#### Goal of the exercise:
In the bug report on ama-metrics-operator-targets memory usage, copy everything from "Describe the bug" down to "and more RAM)." word for word.

#### Article:

★ ★ ★ ★ ★

Azure / AKS

Azure Kubernetes Service
https://azure.github.io/AKS/
1.97k stars 309 forks source link

ama-metrics-operator-targets consuming more and more cluster memory #4509

Open ChrisJD-VMC opened 3 months ago

ChrisJD-VMC commented 3 months ago

Describe the bug I don't know if this is the correct place or this, if it's not please advise where to direct this issue. tldr; ama-metrics-operator-targets seems to have a memory leak (I assume it's not designed to slowly consume more and more RAM).

I got alerts from both AKS clusters I run this morning that a container in each had been OOM killed. Some investigation revealed that the containers in question were both the ama-metrics-operator-targets (Azure Managed Prometheus monitoring related, to my understanding).

Looking at the memory usage for those containers in Prometheus I can see a ramp up in memory usage over the course of probably a bit more than a week followed by the containers being killed at about 2GB of ram usage. The memory use then drops back to 60-70MB and then starts climbing again.

This is the first time this has happened. We've been using Azure Managed Prometheus for about 3 months. Given the rate the RAM usage is increasing at I assume some kind of new issue is causing this. Probably introduced in the last couple of weeks. We have not made any changes to either clusters configuration for several months. And one of the clusters hasn't had any container changes deployed by us for 3 months. Both are configured to auto update for minor cluster versions.

To Reproduce Steps to reproduce the behavior: I assume just having a cluster configured with Prometheus monitoring is enough.

Expected behavior ama-metrics-operator-targets container RAM usage does not continuously grow over time.

★ ★ ★ ★ ★

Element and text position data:
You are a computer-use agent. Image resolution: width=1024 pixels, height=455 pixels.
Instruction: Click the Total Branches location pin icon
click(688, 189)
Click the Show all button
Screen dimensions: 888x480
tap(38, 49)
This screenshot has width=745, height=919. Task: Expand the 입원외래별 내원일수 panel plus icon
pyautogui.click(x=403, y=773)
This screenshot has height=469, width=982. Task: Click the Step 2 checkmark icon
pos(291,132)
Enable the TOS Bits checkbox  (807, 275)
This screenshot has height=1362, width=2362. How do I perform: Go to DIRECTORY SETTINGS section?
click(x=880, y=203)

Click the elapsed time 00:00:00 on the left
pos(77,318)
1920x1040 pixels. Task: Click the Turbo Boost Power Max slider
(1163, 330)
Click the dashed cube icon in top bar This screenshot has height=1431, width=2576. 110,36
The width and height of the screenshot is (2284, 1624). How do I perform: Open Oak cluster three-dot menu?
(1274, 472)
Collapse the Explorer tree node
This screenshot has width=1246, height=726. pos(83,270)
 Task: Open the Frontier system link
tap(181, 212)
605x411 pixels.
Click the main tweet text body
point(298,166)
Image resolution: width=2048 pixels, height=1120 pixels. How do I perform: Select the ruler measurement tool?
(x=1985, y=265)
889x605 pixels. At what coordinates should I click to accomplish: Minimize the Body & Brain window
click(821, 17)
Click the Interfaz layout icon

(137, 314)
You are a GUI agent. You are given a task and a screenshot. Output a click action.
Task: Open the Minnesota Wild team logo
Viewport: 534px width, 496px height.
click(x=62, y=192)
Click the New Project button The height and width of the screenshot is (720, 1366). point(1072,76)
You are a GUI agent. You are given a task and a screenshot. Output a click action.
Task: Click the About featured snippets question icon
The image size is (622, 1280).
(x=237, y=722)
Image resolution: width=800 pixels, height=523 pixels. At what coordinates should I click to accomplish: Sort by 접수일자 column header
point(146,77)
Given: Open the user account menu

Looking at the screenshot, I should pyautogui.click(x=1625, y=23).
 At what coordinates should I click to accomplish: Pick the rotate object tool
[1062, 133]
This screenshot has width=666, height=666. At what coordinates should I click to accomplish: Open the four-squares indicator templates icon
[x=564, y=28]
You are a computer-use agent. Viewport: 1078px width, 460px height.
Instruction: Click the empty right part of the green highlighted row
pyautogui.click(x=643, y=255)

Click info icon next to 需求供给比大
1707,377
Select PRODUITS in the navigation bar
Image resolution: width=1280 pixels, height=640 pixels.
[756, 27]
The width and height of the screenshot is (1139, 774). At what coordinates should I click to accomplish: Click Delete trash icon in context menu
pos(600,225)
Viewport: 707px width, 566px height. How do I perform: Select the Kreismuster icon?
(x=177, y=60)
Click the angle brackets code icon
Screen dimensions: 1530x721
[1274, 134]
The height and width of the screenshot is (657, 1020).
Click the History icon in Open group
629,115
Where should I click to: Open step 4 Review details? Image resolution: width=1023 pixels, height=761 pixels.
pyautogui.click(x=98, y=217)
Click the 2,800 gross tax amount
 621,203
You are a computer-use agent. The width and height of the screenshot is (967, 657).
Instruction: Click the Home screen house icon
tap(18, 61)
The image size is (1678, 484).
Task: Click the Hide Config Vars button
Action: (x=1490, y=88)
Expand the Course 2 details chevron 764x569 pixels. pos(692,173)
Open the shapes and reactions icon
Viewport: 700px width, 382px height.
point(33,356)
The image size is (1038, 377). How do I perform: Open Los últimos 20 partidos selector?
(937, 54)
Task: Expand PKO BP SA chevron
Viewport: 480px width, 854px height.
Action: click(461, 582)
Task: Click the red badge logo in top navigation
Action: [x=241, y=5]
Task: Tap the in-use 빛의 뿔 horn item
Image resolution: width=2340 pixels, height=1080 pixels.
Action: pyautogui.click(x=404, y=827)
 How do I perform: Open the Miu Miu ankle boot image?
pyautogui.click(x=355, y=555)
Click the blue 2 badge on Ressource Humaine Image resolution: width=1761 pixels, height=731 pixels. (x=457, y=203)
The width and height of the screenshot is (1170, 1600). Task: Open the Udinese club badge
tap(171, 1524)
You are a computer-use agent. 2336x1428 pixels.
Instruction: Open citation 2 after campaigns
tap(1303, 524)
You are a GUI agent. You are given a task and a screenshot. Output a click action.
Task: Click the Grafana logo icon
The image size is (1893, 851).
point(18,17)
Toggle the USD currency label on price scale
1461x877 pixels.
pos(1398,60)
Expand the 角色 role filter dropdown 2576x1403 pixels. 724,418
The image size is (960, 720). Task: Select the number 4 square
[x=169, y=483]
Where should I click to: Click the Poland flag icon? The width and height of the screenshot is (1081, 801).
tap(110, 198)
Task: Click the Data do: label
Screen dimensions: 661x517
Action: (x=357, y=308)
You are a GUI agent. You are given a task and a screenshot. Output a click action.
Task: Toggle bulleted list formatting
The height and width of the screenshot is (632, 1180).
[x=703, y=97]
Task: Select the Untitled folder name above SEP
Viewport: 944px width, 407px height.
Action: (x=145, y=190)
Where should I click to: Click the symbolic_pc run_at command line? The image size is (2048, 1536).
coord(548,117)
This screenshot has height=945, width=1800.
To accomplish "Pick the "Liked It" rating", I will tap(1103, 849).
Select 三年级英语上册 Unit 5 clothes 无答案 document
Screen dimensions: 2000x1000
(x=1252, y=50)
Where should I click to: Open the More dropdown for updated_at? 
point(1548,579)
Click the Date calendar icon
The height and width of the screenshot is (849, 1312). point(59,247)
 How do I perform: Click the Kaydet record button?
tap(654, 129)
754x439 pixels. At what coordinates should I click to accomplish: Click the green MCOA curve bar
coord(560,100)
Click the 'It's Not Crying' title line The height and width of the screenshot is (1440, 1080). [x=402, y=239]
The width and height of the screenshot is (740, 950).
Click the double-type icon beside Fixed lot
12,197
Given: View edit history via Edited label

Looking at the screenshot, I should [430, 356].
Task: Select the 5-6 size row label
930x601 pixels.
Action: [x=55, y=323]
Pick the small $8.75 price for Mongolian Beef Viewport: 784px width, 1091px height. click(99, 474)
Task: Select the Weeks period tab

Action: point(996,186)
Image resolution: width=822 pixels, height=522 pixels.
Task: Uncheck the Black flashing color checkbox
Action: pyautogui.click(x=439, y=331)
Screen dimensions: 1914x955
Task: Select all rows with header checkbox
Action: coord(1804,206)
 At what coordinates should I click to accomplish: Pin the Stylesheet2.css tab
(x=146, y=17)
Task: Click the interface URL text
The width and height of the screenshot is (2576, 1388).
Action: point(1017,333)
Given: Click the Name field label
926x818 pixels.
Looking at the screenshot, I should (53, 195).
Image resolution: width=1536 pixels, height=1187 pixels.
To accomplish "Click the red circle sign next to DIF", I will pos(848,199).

★ ★ ★ ★ ★

#### Complete answer:
Describe the bug I don't know if this is the correct place or this, if it's not please advise where to direct this issue. tldr; ama-metrics-operator-targets seems to have a memory leak (I assume it's not designed to slowly consume more and more RAM).